Участковый отступил от Семена на три шага, встал так же ровно, как парень, и посмотрел на месяц, на резное облачко, что плыло над полями и Обью, и на алое, тревожное небо на востоке. Большой был Анискин, величественный, как загадочный восточный бог, и не было к нему пути, чтобы приблизиться, встать рядом, заговорить. Минуту так стоял участковый и думал: «Матерь родная, жизнь-то, она вот какая! Может, я и с Зинаидой не так как надо разговаривал, может, и с теми бездельниками не так ведусь! Не может же быть, что все в них плохое, ой, не может быть!
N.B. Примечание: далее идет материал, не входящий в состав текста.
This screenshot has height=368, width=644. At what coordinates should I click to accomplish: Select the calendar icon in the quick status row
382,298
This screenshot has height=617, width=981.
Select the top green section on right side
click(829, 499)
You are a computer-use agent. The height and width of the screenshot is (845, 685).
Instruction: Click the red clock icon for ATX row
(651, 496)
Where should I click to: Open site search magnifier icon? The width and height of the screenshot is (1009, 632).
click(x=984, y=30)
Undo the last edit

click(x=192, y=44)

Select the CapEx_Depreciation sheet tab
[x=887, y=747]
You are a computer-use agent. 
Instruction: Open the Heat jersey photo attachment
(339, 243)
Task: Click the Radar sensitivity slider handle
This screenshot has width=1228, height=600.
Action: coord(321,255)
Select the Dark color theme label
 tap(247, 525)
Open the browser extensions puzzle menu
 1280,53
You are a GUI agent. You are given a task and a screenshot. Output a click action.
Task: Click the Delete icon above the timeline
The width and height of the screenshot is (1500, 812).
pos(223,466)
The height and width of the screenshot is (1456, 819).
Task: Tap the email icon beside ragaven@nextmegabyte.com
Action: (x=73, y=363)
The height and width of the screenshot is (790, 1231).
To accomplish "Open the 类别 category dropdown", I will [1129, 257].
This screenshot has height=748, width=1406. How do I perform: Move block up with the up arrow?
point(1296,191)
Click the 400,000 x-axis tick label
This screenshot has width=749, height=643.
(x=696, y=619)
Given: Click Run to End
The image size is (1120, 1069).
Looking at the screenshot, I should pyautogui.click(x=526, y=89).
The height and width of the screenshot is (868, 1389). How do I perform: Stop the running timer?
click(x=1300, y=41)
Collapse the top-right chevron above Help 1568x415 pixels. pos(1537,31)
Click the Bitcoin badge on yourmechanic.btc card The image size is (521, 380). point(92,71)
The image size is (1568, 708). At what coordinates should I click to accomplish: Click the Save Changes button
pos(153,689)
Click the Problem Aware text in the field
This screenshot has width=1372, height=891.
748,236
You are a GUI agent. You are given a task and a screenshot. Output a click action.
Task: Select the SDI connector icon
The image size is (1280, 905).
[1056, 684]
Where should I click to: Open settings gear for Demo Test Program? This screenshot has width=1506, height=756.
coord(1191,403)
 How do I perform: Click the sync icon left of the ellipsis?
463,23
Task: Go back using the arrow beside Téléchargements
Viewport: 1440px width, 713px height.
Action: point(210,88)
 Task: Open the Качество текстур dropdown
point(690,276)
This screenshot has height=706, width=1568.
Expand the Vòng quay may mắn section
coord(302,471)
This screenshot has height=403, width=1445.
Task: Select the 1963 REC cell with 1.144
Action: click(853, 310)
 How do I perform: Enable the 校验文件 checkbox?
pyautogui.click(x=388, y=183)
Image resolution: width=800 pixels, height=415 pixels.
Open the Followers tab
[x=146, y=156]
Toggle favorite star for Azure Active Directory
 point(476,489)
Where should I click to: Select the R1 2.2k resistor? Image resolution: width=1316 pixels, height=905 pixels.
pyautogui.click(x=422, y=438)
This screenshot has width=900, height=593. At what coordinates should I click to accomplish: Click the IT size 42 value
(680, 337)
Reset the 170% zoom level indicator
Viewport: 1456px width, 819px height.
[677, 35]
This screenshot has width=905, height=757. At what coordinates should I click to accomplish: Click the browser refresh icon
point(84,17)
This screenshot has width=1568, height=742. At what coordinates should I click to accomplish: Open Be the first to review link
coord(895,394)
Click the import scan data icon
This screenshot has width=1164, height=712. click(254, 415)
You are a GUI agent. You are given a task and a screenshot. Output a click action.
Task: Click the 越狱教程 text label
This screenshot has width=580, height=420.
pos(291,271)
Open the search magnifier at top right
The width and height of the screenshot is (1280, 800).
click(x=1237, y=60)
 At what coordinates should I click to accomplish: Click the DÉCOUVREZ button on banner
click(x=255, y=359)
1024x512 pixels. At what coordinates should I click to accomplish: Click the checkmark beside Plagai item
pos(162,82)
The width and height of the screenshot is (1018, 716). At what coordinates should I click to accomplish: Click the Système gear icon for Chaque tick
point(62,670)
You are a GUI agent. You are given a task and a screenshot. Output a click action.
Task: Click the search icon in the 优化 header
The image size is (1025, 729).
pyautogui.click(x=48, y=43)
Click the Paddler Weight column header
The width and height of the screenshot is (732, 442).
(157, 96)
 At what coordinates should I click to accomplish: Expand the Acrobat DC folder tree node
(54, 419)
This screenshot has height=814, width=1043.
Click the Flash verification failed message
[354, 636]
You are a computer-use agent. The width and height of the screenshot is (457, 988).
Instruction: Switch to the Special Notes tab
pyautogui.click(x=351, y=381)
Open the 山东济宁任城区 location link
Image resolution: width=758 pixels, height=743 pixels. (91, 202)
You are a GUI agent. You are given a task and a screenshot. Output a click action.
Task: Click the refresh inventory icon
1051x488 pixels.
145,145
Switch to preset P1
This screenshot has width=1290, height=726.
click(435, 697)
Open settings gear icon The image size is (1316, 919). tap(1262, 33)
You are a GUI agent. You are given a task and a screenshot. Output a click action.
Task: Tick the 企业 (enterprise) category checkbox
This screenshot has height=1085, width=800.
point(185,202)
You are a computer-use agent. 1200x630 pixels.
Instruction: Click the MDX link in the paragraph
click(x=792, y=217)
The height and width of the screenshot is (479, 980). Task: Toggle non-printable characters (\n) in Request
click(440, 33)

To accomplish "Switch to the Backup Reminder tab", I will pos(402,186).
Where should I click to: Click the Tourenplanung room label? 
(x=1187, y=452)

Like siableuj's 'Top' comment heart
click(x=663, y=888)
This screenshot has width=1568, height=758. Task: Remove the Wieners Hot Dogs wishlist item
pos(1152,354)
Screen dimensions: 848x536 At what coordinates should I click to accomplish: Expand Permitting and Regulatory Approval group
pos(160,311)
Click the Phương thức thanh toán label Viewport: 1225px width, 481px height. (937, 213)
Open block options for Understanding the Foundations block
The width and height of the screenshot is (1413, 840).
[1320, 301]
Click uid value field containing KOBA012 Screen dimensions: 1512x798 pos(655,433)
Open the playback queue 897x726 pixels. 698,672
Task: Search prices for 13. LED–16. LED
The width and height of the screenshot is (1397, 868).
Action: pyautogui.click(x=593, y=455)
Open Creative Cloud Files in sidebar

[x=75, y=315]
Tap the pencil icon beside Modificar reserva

И того не может быть, что я кругом прав, а моя родна дочь кругом виновата… Жизнь, жизнь!» Еще минуту помолчал Анискин, а потом холодно произнес:
– Ну-ка подними, Паньков, голову. Подними да расскажи-ка, как ты отцову честь блюдешь. Расскажи-ка, а! А?! Расскажи, как ты блюдешь семейну честь.
И сник, разобрался по частям Семен Паньков – побледнело лицо, завяли руки, отставленная в сторону нога сама приползла к другой ноге. За его спиной шумел веселый стан, погромыхивал трактор, навзрыд смеялись девчата с мальчишками.
– Мы Гришку Сторожевого у клуба караулили, – зябкими словами сказал Семен, – а он все от клуба не отходил… На открытом месте его одолеть трудно… Потом он стал в дверь колотиться, открыл, но в клуб не пошел… Мы его догнать не поспели…
– Ну!
– Тогда я в дверь вошел и… Я хотел сначала накрыть Дуську и завклуба, чтобы Гришке позор сделать!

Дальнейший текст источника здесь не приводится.